Mais alegou esta freguesia que estava em curso a implantação da “Rota das Orquídeas” aprovada com fundos comunitários, verificando-se uma sobreposição da área a ocupar pela Cimpor- Indústria de Cimentos, S.A. de vários caminhos florestais e agrícolas públicos existentes, quer na Freguesia, quer nas Freguesias vizinhas, sendo que tal implantação irá colidir com o traçado da Rota das Orquídeas, submetido e aprovado por várias entidades no âmbito do projeto.
O mais grave da questão
Na verdade, a construção da unidade de autoconsumo só será viável desde que o Município reconheça que não existem “prejuízos inaceitáveis para o ordenamento e desenvolvimento local, após ponderação dos seus eventuais efeitos negativos nos usos dominantes e na qualidade ambiental, paisagística e funcional das áreas afetadas.”, o que no caso em apreço em termos ambientais e paisagísticos será fácil concluir pela inviabilidade da pretensão da cimenteira.
Por outro lado é de lamentar que a Cimpor, que nos merece todo o respeito, sem aguardar o desfecho do enquadramento legal tenha procedido a trabalhos no planalto da serra, não solicitando acompanhamento de qualquer entidade. Não sabemos o que teme, embora desconfiemos, mas é certo que dessa forma desconsiderou o Município de Coimbra, o ICNF, a Divisão de Ambiente do Município e o Gabinete de Arqueologia entidades respeitáveis e com autoridade na matéria em apreço.
Neste contexto é de estranhar a posição da União de Freguesias de Souselas e Botão que emitiu parecer favorável, sem qualquer discussão sobre o assunto junto da população ou em sede de assembleia de freguesia, apesar de no seu território se situar 90% da área da dita serra. Estando em vigor um protocolo estabelecido entre a Junta e a Cimpor de contornos questionáveis, terá sido este facto a provocar o silêncio sobre o assunto e a emitir parecer favorável ao arrepio dos interesses culturais e sociais? Será que a freguesia está refém dos interesses da cimenteira? Só assim se entende este “come e cala” que tem tido outros episódios, também eles lamentáveis, como a ausência de relatórios sobre a emissão de resíduos e funcionamento da empresa a cargo duma comissão de acompanhamento cuja constituição e trabalho se desconhecem.

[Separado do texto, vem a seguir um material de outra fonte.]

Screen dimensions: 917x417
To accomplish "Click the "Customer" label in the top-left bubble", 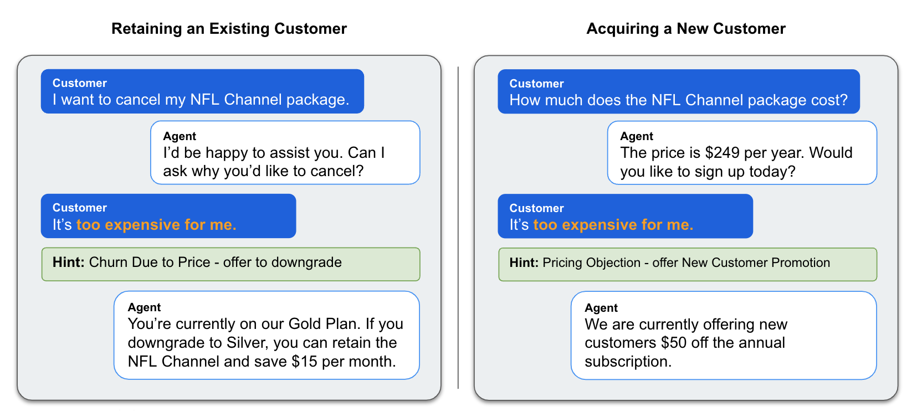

É importante que a Sra. Vereadora do Urbanismo, Professora Doutora Ana Bastos, com altas responsabilidades na matéria, seja capaz de liderar um processo de sensibilização e defesa da qualidade ambiental, paisagística e funcional das áreas afetadas, bem como da nossa identidade cultural e paisagística. Neste ponto é preciso coerência política, sendo oportuno relembrar a posição tomada em 2021 pelo Movimento Somos Coimbra acerca da possibilidade de instalação de uma Central Solar Fotovoltaica em Cernache onde, entre outros motivos para votar contra esta pretensão, se enuncia as “Perdas irreparáveis no património natural (fauna e flora)”.